Saved data entries:

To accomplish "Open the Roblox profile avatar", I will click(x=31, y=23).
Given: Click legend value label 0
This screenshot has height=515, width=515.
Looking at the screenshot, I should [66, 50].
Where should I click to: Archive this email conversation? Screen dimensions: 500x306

---

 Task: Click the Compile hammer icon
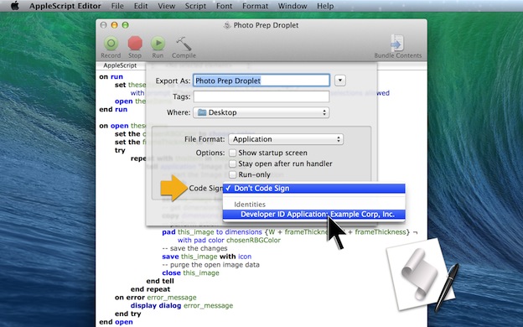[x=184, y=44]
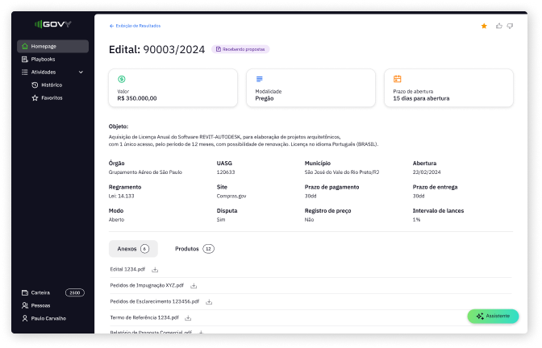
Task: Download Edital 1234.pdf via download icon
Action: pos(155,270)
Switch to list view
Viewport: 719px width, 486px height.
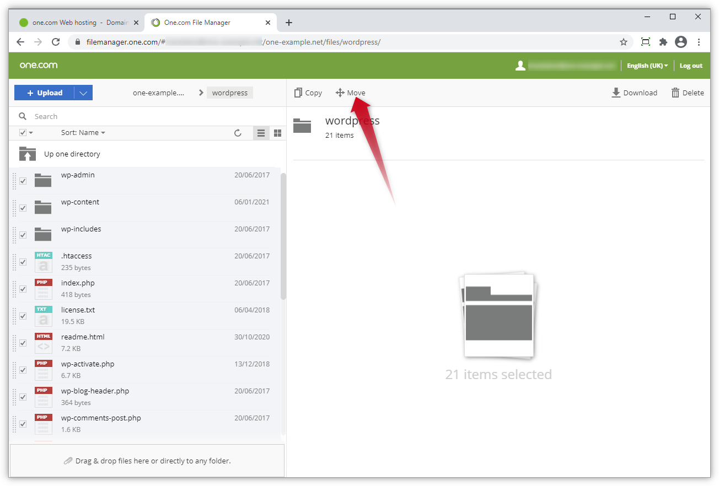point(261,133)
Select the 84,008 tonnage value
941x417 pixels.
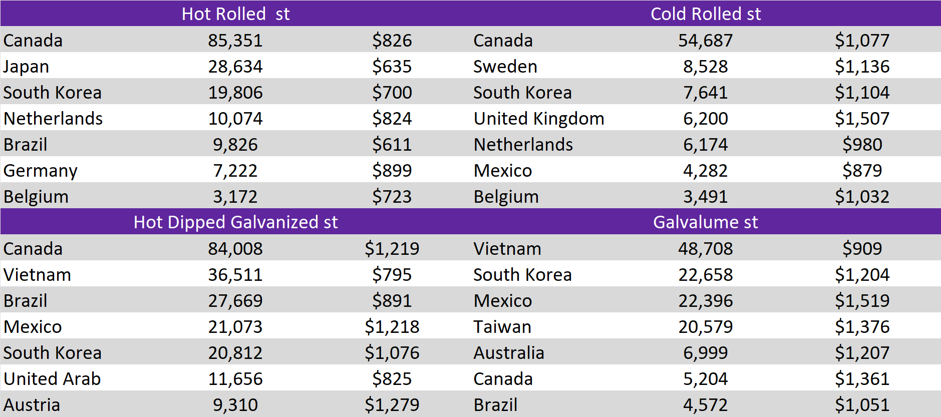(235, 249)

### Required work
Show the lines of the records above that mention "value".

### Your response
Given: Click legend value label 0
Select the 84,008 tonnage value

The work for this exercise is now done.